ASSIGNMENT: Exactly as written, print each record in the listing.

DATASET CONTENT:
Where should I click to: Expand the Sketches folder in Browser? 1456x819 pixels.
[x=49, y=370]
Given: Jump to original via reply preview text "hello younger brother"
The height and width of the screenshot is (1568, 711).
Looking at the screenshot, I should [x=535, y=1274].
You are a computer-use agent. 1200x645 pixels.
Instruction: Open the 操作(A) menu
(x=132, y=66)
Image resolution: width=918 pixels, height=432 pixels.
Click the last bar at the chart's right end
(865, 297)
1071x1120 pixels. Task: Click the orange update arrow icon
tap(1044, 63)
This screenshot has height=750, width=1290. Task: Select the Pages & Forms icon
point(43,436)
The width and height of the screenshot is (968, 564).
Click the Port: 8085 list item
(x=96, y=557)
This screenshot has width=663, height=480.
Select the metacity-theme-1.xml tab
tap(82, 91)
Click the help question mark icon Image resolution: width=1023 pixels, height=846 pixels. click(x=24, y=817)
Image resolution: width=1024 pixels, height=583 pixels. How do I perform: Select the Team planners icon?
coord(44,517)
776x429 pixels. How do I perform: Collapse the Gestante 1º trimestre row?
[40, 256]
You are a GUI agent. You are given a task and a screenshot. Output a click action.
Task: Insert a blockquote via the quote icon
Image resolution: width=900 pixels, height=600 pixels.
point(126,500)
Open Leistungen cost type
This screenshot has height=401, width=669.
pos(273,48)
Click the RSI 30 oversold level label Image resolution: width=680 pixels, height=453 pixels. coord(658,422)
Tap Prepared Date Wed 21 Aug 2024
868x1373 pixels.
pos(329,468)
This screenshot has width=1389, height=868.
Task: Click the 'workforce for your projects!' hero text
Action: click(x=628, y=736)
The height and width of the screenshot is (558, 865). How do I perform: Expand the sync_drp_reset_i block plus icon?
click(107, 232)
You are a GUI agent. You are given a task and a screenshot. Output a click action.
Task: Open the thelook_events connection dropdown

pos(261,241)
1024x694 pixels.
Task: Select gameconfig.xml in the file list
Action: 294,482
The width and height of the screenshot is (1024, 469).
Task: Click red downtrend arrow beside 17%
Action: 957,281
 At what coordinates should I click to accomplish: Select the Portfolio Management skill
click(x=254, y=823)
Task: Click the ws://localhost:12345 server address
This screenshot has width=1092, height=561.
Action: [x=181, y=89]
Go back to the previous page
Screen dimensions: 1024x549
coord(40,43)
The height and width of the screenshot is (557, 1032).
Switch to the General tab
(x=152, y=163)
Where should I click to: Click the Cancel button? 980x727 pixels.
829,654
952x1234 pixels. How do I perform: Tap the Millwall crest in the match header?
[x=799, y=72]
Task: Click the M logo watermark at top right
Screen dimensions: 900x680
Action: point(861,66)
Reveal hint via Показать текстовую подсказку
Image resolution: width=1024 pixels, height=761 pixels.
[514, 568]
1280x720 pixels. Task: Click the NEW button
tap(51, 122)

WRITTEN RESPONSE:
Where should I click to: Expand the Sketches folder in Browser? 1456x819 pixels.
[x=49, y=370]
Given: Jump to original via reply preview text "hello younger brother"
The height and width of the screenshot is (1568, 711).
Looking at the screenshot, I should [x=535, y=1274].
You are a computer-use agent. 1200x645 pixels.
Instruction: Open the 操作(A) menu
(x=132, y=66)
Image resolution: width=918 pixels, height=432 pixels.
Click the last bar at the chart's right end
(865, 297)
1071x1120 pixels. Task: Click the orange update arrow icon
tap(1044, 63)
This screenshot has height=750, width=1290. Task: Select the Pages & Forms icon
point(43,436)
The width and height of the screenshot is (968, 564).
Click the Port: 8085 list item
(x=96, y=557)
This screenshot has width=663, height=480.
Select the metacity-theme-1.xml tab
tap(82, 91)
Click the help question mark icon Image resolution: width=1023 pixels, height=846 pixels. click(x=24, y=817)
Image resolution: width=1024 pixels, height=583 pixels. How do I perform: Select the Team planners icon?
coord(44,517)
776x429 pixels. How do I perform: Collapse the Gestante 1º trimestre row?
[40, 256]
You are a GUI agent. You are given a task and a screenshot. Output a click action.
Task: Insert a blockquote via the quote icon
Image resolution: width=900 pixels, height=600 pixels.
point(126,500)
Open Leistungen cost type
This screenshot has height=401, width=669.
pos(273,48)
Click the RSI 30 oversold level label Image resolution: width=680 pixels, height=453 pixels. coord(658,422)
Tap Prepared Date Wed 21 Aug 2024
868x1373 pixels.
pos(329,468)
This screenshot has width=1389, height=868.
Task: Click the 'workforce for your projects!' hero text
Action: click(x=628, y=736)
The height and width of the screenshot is (558, 865). How do I perform: Expand the sync_drp_reset_i block plus icon?
click(107, 232)
You are a GUI agent. You are given a task and a screenshot. Output a click action.
Task: Open the thelook_events connection dropdown

pos(261,241)
1024x694 pixels.
Task: Select gameconfig.xml in the file list
Action: 294,482
The width and height of the screenshot is (1024, 469).
Task: Click red downtrend arrow beside 17%
Action: 957,281
 At what coordinates should I click to accomplish: Select the Portfolio Management skill
click(x=254, y=823)
Task: Click the ws://localhost:12345 server address
This screenshot has width=1092, height=561.
Action: [x=181, y=89]
Go back to the previous page
Screen dimensions: 1024x549
coord(40,43)
The height and width of the screenshot is (557, 1032).
Switch to the General tab
(x=152, y=163)
Where should I click to: Click the Cancel button? 980x727 pixels.
829,654
952x1234 pixels. How do I perform: Tap the Millwall crest in the match header?
[x=799, y=72]
Task: Click the M logo watermark at top right
Screen dimensions: 900x680
Action: point(861,66)
Reveal hint via Показать текстовую подсказку
Image resolution: width=1024 pixels, height=761 pixels.
[514, 568]
1280x720 pixels. Task: Click the NEW button
tap(51, 122)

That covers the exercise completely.